Michael Ellison

Composer

Having worked out of the collision of cultures that is Istanbul for over ten years, Michael Ellison’s composition explores integration of disparate traditions and sonic experimentations in music into meaningful new forms.

He has been commissioned
- by Radio France for Vision of Black Elk (2015), for Ensemble Variances and contralto Noa Frenkel,
- by the BBC for ‘Turkish’ Concerto K. 219, for Turkish instruments, cello and orchestra (2008), BBC Symphony Orchestra with conductor Pascal Rophé, Gemma Rosefield, and Ali Tüfekçi,
- by the Istanbul Music Festival,
- by the European Research Council (2015) for the Oxford Christ Church Cathedral Choir,
- and numerous other festivals and ensembles.

About Ellison’s first opera Say I Am You-Mevlana (2012) – which premiered in 2012 to critical acclaim at the Istanbul Music Festival and Rotterdam Operadagen, with VocaalLAB Nederland and Hezarfen Ensemble conducted by Lucas Vis – Alexandra Ivanoff (Today’s Zaman, Istanbul) declared "the effect of Ellison’s remarkable instrumental textures and occasional choral moments bordered on the supernatural".
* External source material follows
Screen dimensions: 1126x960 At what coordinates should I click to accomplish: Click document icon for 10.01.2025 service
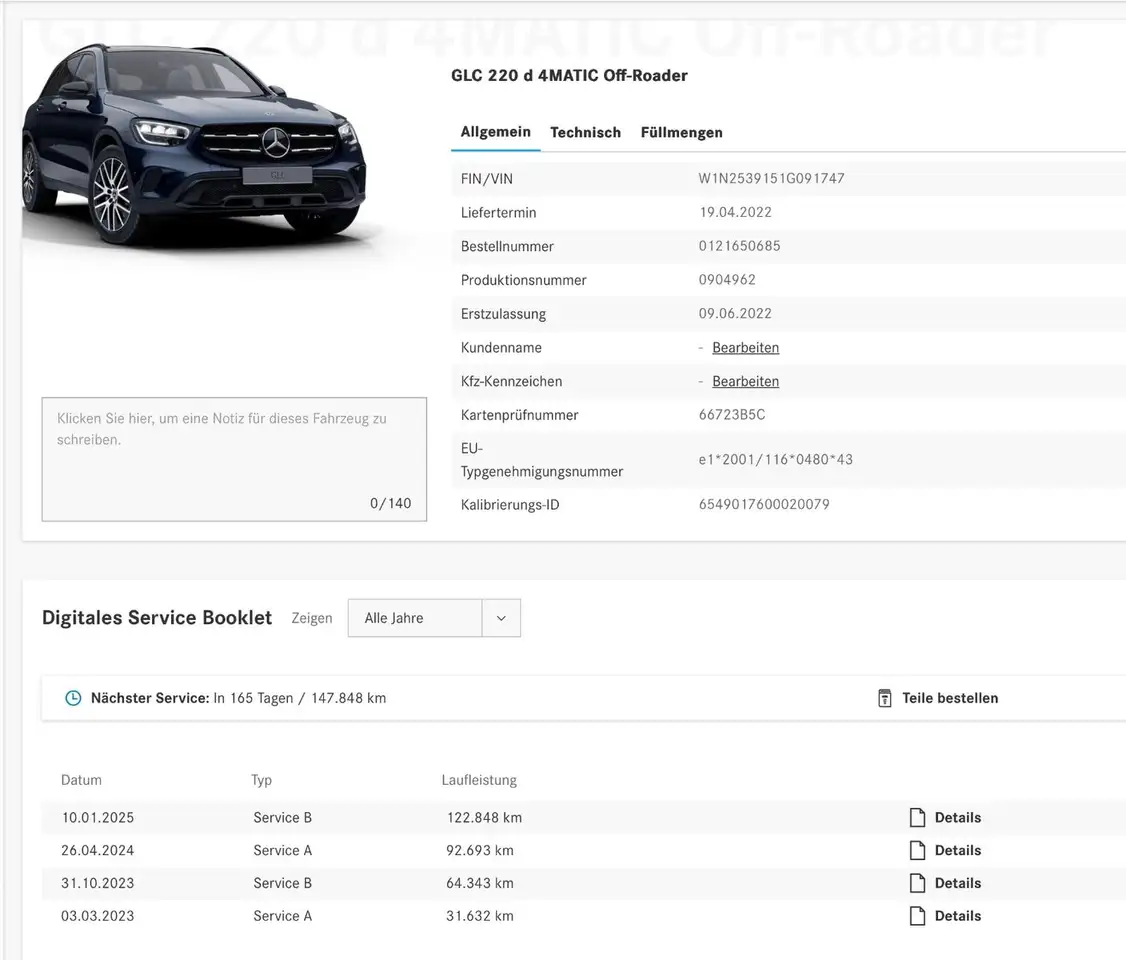tap(917, 818)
Further extending his groundbreaking work in integrating Turkish and Western idioms, two new chamber multimedia musical theatre works, on texts of Turkish/Kurdish novelist Yasar Kemal, with Simon Jones directing, Zeynep Tanbay (choreography and dance), and NohLAB (video) are scheduled for production on the Istanbul Music Festival in 2016 and 2019.
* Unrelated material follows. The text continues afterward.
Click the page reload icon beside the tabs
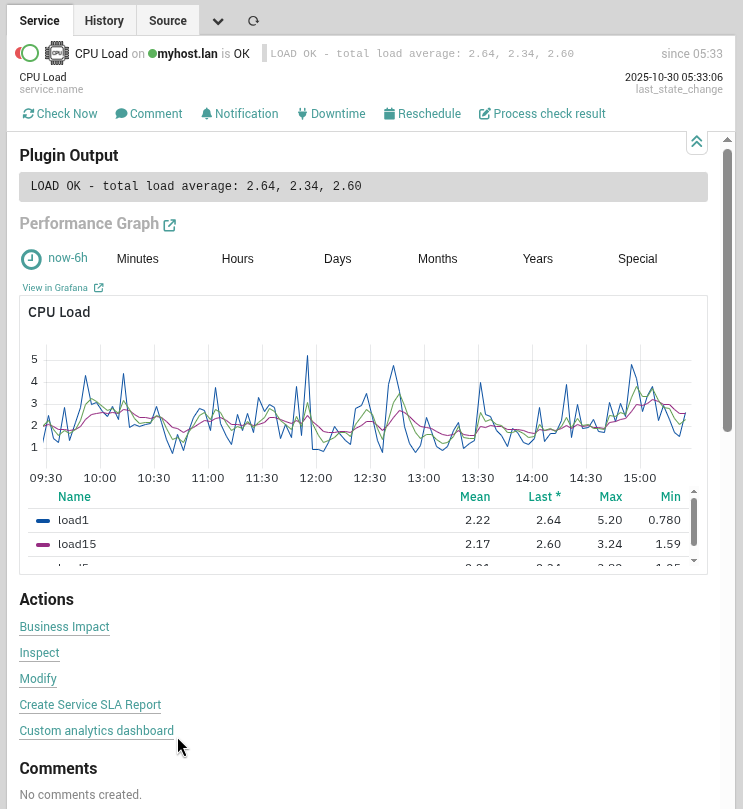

Other notable commissions have included String Quartet #3 (2014) for the Fry Street Quartet by the Nova Chamber Music Series and Arizona Friends of Chamber Music, Kubla Khan (2011) for the Istanbul Music Festival, New York Youth Symphony (1995), National Endowment for the Arts (NEA).

He received grants from Copland House (2006), the Beebe Foundation (New England Conservatory), the Ojai Festival, the Barlow Endowment, ASCAP, ARIT, and Fulbright Foundation.

Co-founder and co-Director of Istanbul’s award-winning Hezarfen Ensemble, Ellison is a Lecturer in Music at the University of Bristol.